Given instruction A → Quote the passage of the Volt and Prius mileage discussion between "Who cares how" and "who do buy it.", inclusive.
Given instruction B → Extend the online discussion about the Volt and the Prius with new text that follows its last comment.

Edit: @BlaRo except it doesn't get that kind of mileage. The mileage it gets when being powered by its engine is 33-35mpg. A Prius again does much better for a lot less money. So again, your rebuttal fails to address the marketing failure of this car. It's overpriced and it won't be able to compete with the plug-in Prius, if that car ends up having a 26 mile range (the current prototype has a 12 mile range). The other half of the marketing failure was that everything leading up to the launch of this car was distorted half-truths, because it is a hybrid (possessing a planetary gear that directly connects to the drive wheels) after all.

If you're saying that the Prius will get "much better" mileage than 33-35 while going 70, I think you're wrong.
 
If you're saying that the Prius will get "much better" mileage than 33-35 while going 70, I think you're wrong.

My non-hybrid petrol estate can beat 33-35mpg at 70mph. Neither the Volt nor the Prius are built for highway mileeating.
 
http://blogs.motortrend.com/6719595/green/127-mpg-this-volt-story-must-be-told/index.html

Before everyone starts bitching about it not getting 240mpg I'd like to state one thing:

It gets 127 fucking mpg in real life driving. That in itself is an achievement.

You can't measure it that way. If you drove longer, it would drop exponentially. If you drove less, it would increase to infinity, or use no gas at all. But the power still came from somewhere, it had to be charged ahead of time. So the cost per mile figures are what's important here, and I believe they are quite good if not as radical.
 
Who cares how it works, it gets better mpg's, is faster, and is arguably better looking than the Prius. Never having to fill it if you have a short commute is just a bonus. I'm sure that will mean more than enough to the few people who do buy it.
 
So what would happen to the guy who buys a Volt with some gas in the tank, but has a commute so short only the battery ever get's used, and the fuel just sits there for months until one day the engine kicks in on a long drive. Wouldn't this be a problem? An extremely hypothetical situation I know, but possible.
 
So what would happen to the guy who buys a Volt with some gas in the tank, but has a commute so short only the battery ever get's used, and the fuel just sits there for months until one day the engine kicks in on a long drive. Wouldn't this be a problem? An extremely hypothetical situation I know, but possible.

It is designed to run the engine every once in a while to prevent that.

Information shown →
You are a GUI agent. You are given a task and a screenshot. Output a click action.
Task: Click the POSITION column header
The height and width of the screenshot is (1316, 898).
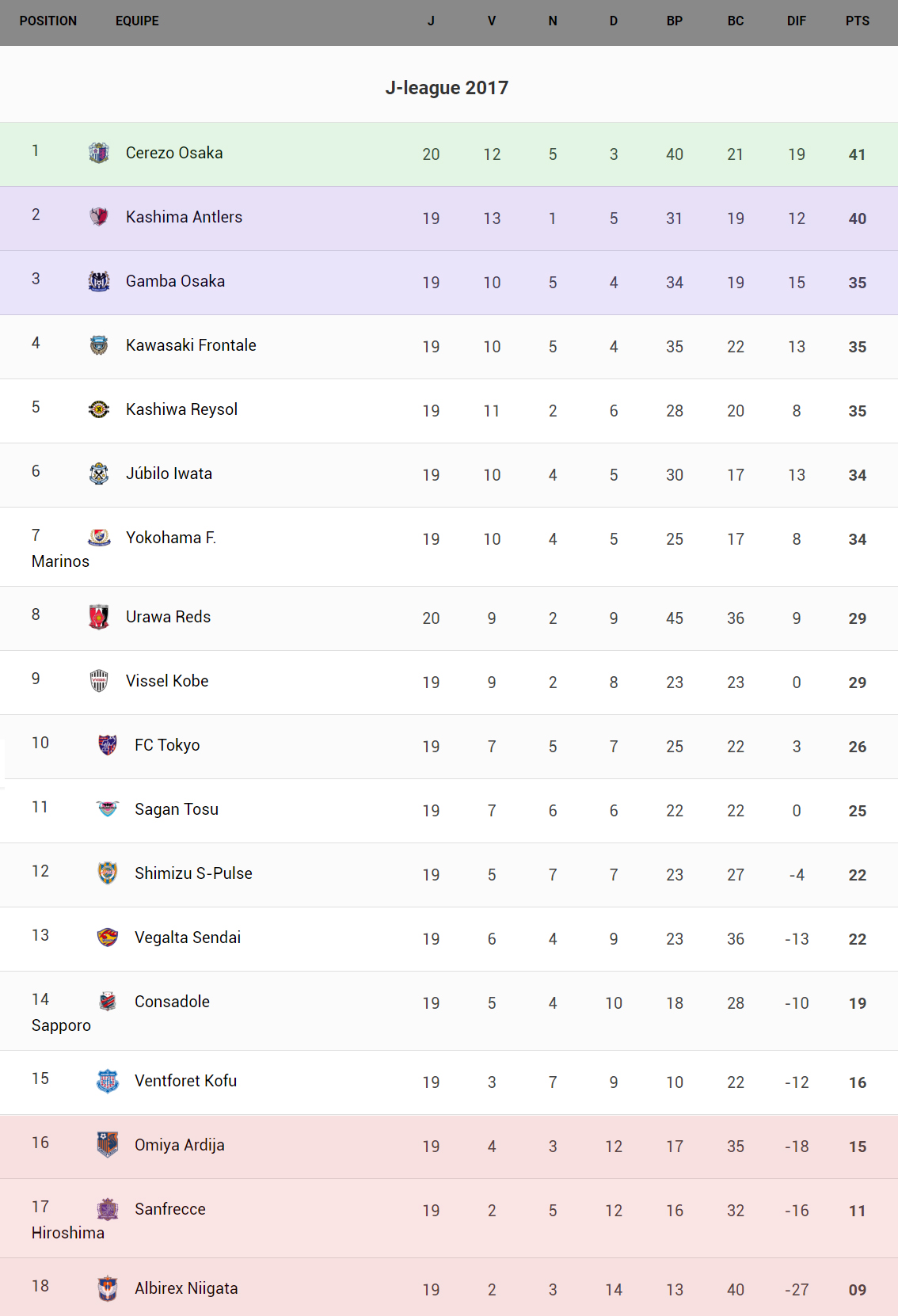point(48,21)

Written reply A →
Who cares how it works, it gets better mpg's, is faster, and is arguably better looking than the Prius. Never having to fill it if you have a short commute is just a bonus. I'm sure that will mean more than enough to the few people who do buy it.

Written reply B →
 
AND-NOT-A-SINGLE-FUCK-WAS-GIVEN-THAT-DAY.jpg


This image deserves reposting. Credit to gaasc or Canuck; whoever posted it first.

I mean, so what. Yeah, it's technically not a purely series hybrid. But it's not "just like a Prius" either. It can go like 30 times as far as the Prius before the ICE kicks in. In the Prius, that's getting to your first major intersection; in the Volt, most of the time, that's getting you to work and back and then plugging back in. Apples and oranges.
 
You can't measure it that way. If you drove longer, it would drop exponentially. If you drove less, it would increase to infinity, or use no gas at all. But the power still came from somewhere, it had to be charged ahead of time. So the cost per mile figures are what's important here, and I believe they are quite good if not as radical.

That argument's stupid. You should work for the government in utilities. By your point you should be charged for all the electricity you've used so far in your life, all the energy your parents have used, their parents, etc. etc.
Are you going to take into account the energy used to produce the car and factor that into the MPG figure? What about the energy used after the car's retired?
What about the fuel used by the guys who make and design the car? Seriously - It's gotta stop somewhere.



I don't see what the point of this thread is anyway - GM made the car as efficient as possible by letting the engine drive the wheels when it's inefficient for the batteries to. WHAT THE FUCK IS THE BIG DEAL?
Who the fuck gives a shit if it doesn't do what GM originally said if it's better that it doesn't?

As argatoga said - 127mpg real world figures not from the company itself - not some PR crap. Real data by people not affiliated with GM.
 
It practically does here. 89,7% of it at least. Split between nuclear and hydro. If we exclude nuclear (not being renewable, only CO2-neutral) we land at 44,4%. The Volt makes less sense in the UK, with a renewable rating of 2,1%. Only Malta is worse, but they don't count. But remember, power plants still have far higher efficiency than an ordinary ICE.

(USA 10,1%, Germany 16,1%)

we should be getting some more nukes, hopefully.... thats if the current minister in charge of all this doesnt sell us down the wind farm river. im all for renewable energy but seriously ploughing billions into windfarms makes absolutely no sense. they just are not consistent enough to match the way we live now...24/7 power.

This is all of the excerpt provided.